=== Material for this exercise ===

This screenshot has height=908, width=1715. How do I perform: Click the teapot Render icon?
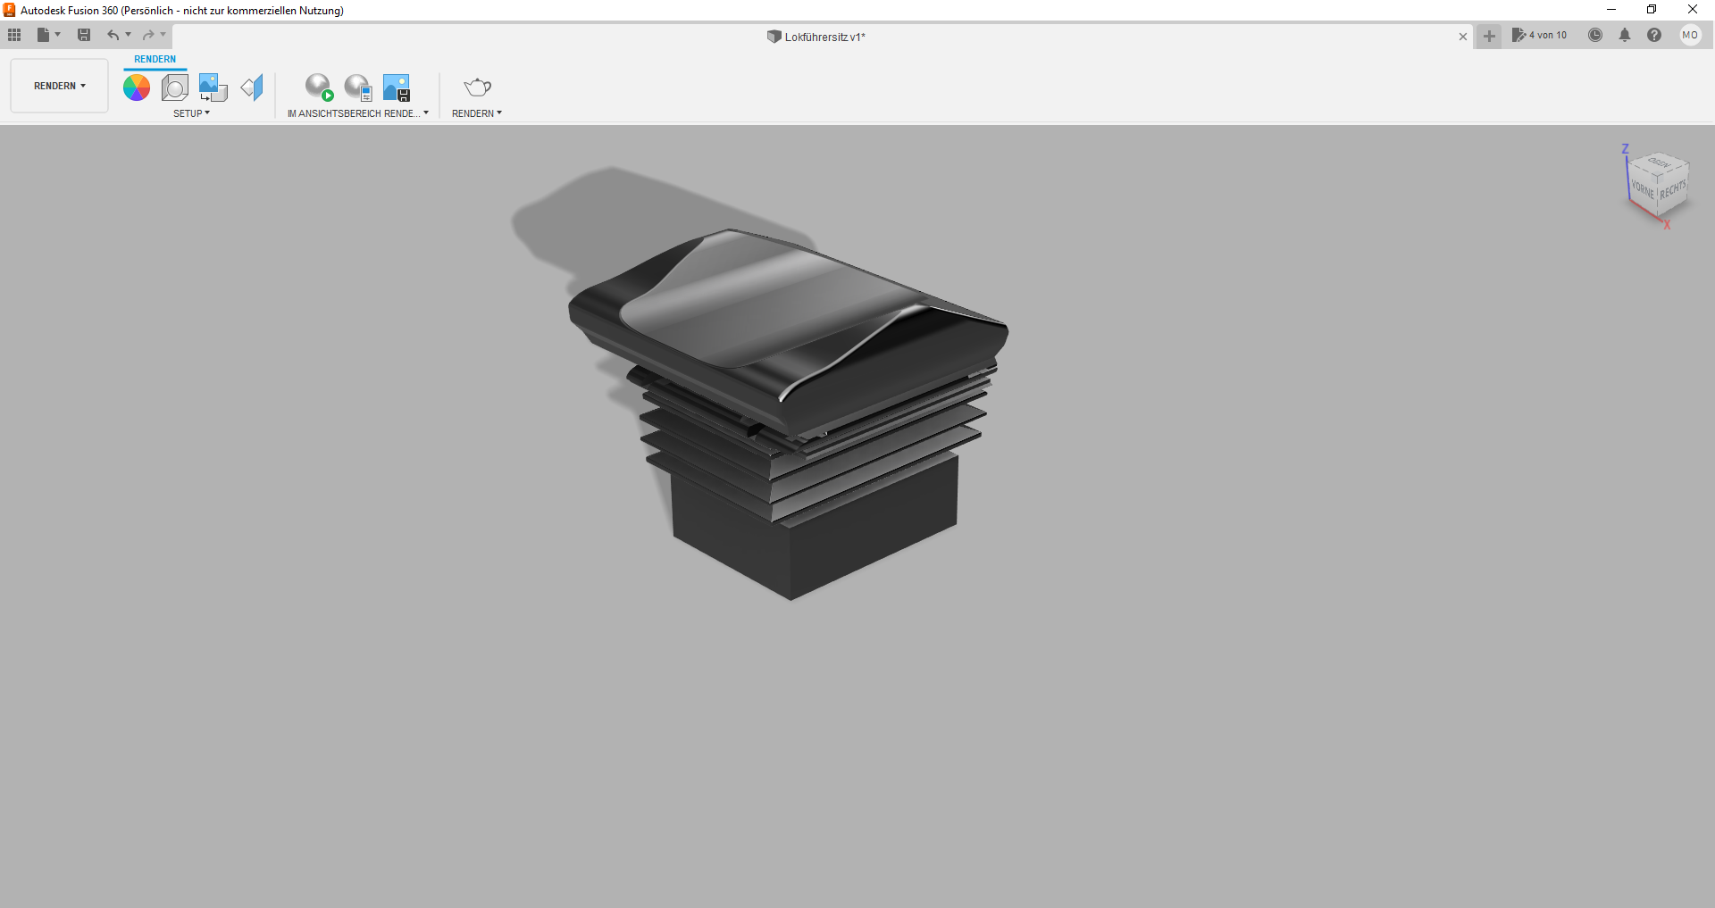[x=477, y=87]
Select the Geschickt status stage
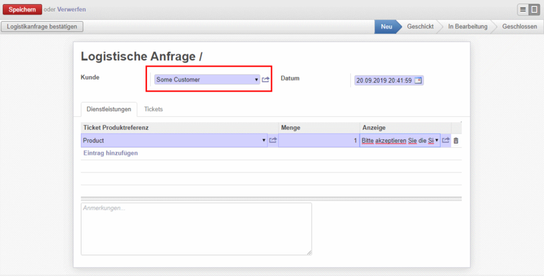544x277 pixels. [420, 26]
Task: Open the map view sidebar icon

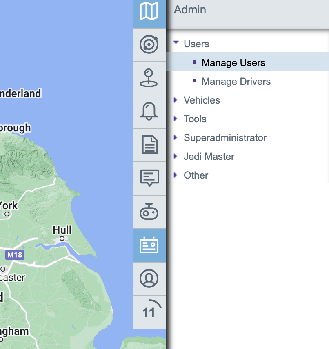Action: click(x=149, y=11)
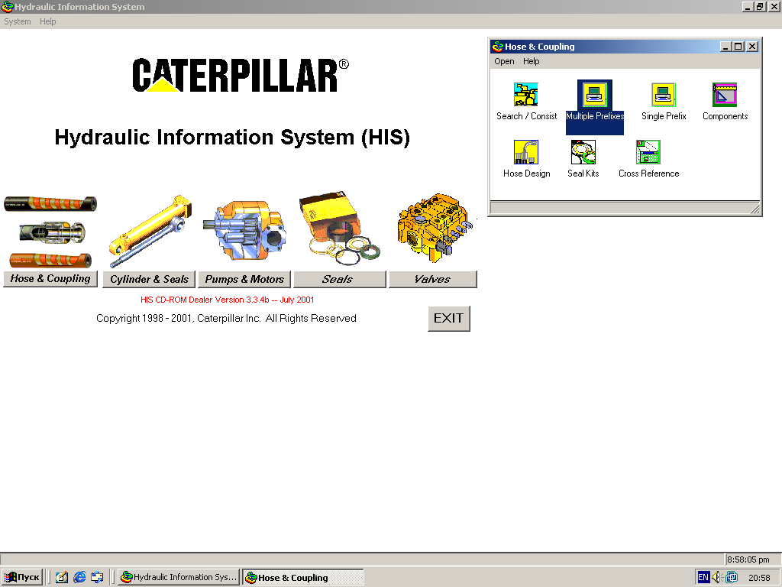Click the hydraulic cylinder image
Screen dimensions: 782x587
point(150,231)
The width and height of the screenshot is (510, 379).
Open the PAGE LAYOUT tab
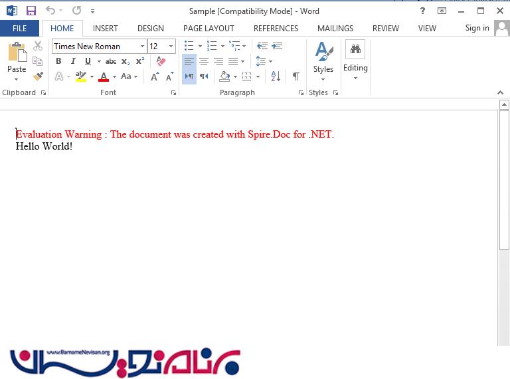pos(209,29)
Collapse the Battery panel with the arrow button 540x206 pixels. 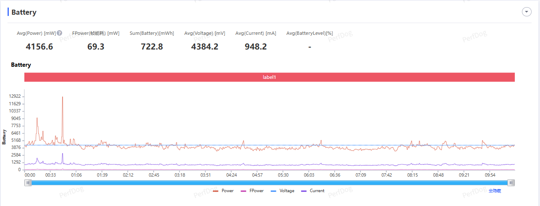point(527,12)
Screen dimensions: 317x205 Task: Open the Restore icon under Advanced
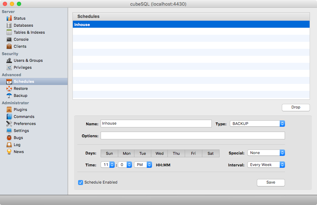(x=9, y=88)
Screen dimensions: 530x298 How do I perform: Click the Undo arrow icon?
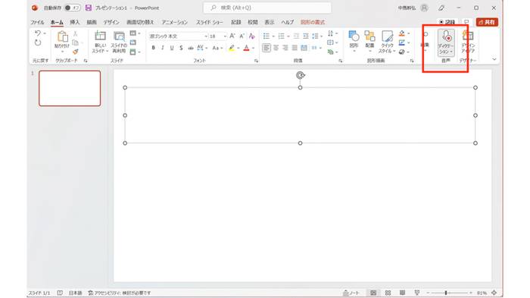click(x=38, y=33)
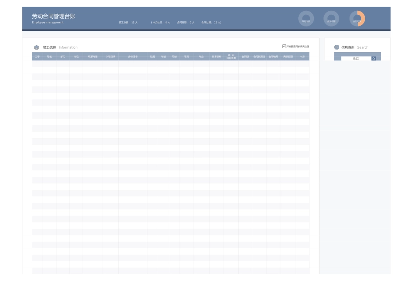413x292 pixels.
Task: Select the 部门 column header
Action: tap(63, 56)
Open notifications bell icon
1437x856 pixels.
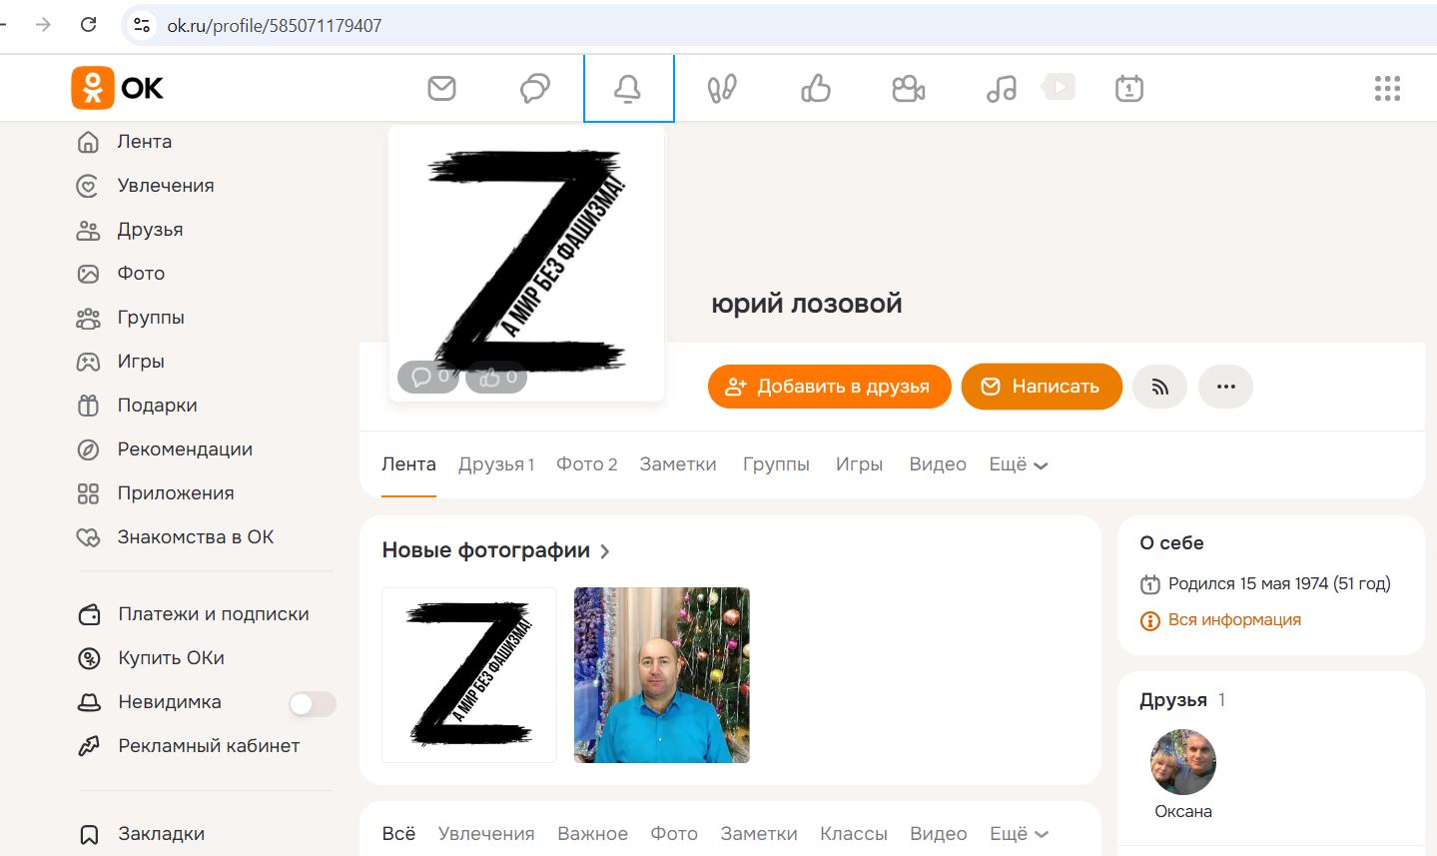628,89
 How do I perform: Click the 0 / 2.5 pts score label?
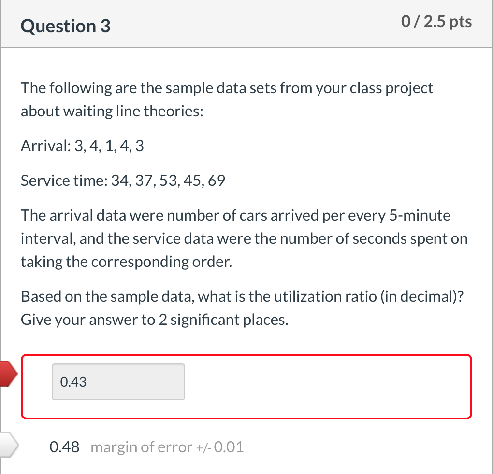pos(436,21)
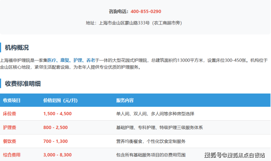The image size is (271, 161).
Task: Click the 咨询电话 label
Action: [x=118, y=11]
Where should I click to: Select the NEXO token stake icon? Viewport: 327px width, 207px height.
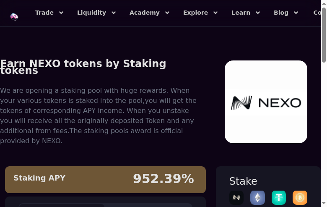pos(236,197)
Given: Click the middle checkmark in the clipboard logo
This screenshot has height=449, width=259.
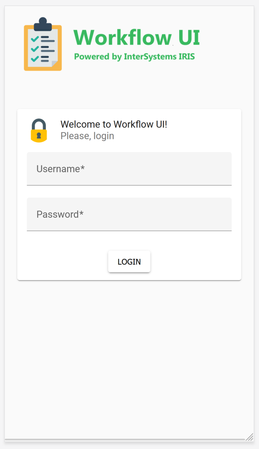Looking at the screenshot, I should coord(35,49).

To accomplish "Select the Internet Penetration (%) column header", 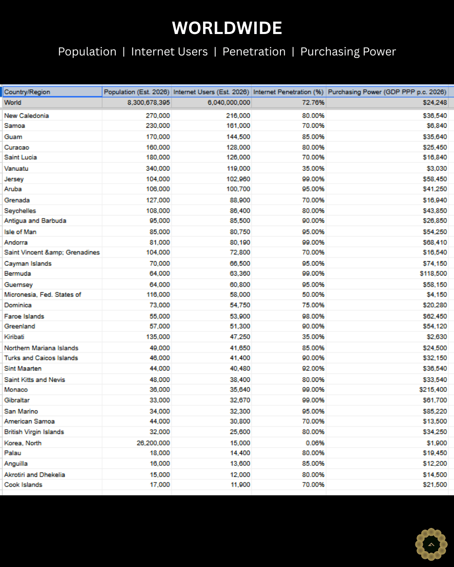I will click(x=288, y=92).
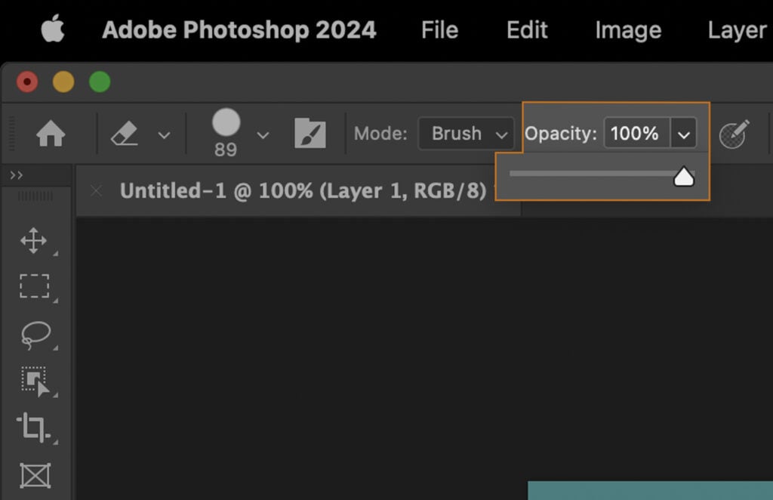The image size is (773, 500).
Task: Click the opacity slider handle
Action: (684, 176)
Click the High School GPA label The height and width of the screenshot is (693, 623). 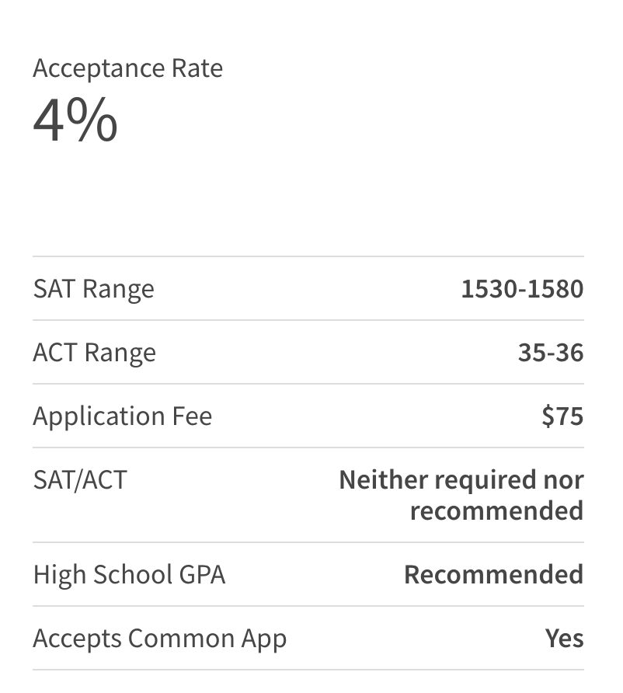[x=130, y=575]
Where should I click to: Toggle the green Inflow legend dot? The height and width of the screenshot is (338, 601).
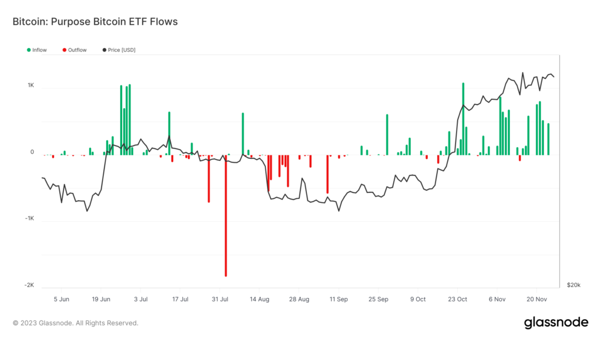(x=29, y=50)
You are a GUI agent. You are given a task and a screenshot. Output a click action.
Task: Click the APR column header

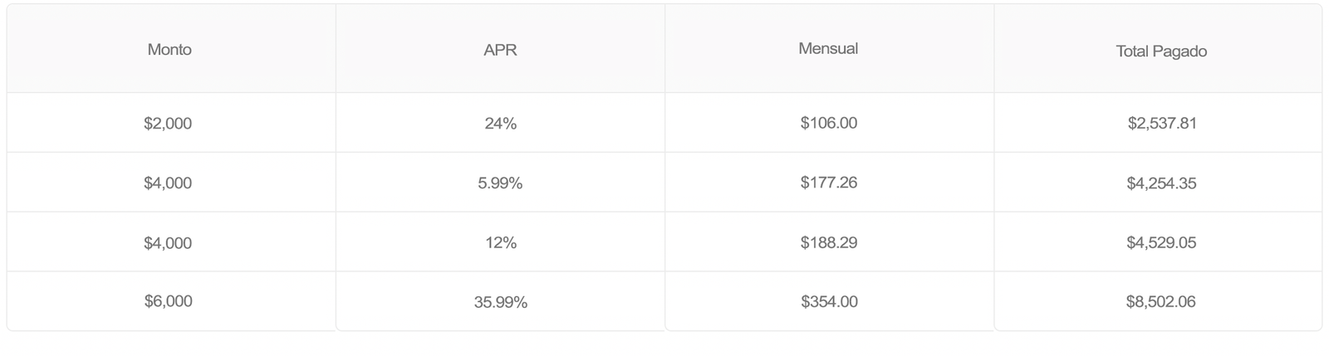[x=500, y=50]
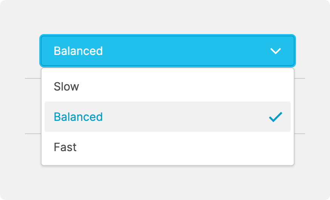Click the word Fast in the menu
The height and width of the screenshot is (200, 330).
(x=65, y=147)
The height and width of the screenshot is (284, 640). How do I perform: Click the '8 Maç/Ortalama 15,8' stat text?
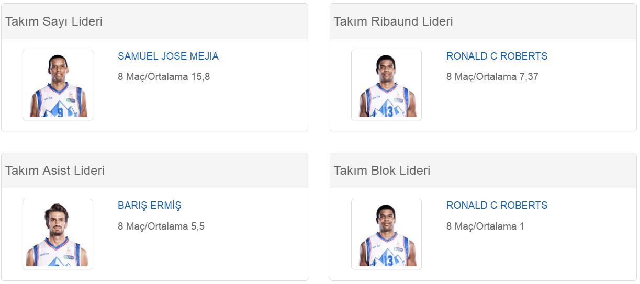point(164,77)
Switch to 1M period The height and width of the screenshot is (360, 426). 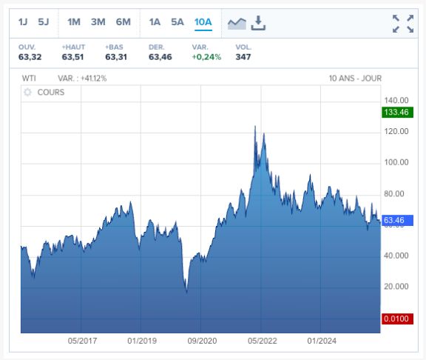tap(74, 21)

===

* Goal of the exercise *
An exact copy is needed. It runs from the line above containing "1437x856 pixels." down to the line containing "Given: Click the", both included, with no pictures.

* Response to the exercise *
1437x856 pixels.
628,89
 How do I perform: Click the 0 / 2.5 pts score label?
pos(436,21)
The image size is (271, 161).
Task: Click the 咨询电话 label
Action: [x=118, y=11]
Where should I click to: Select the NEXO token stake icon? Viewport: 327px width, 207px height.
pos(236,197)
Given: Click the middle checkmark in the clipboard logo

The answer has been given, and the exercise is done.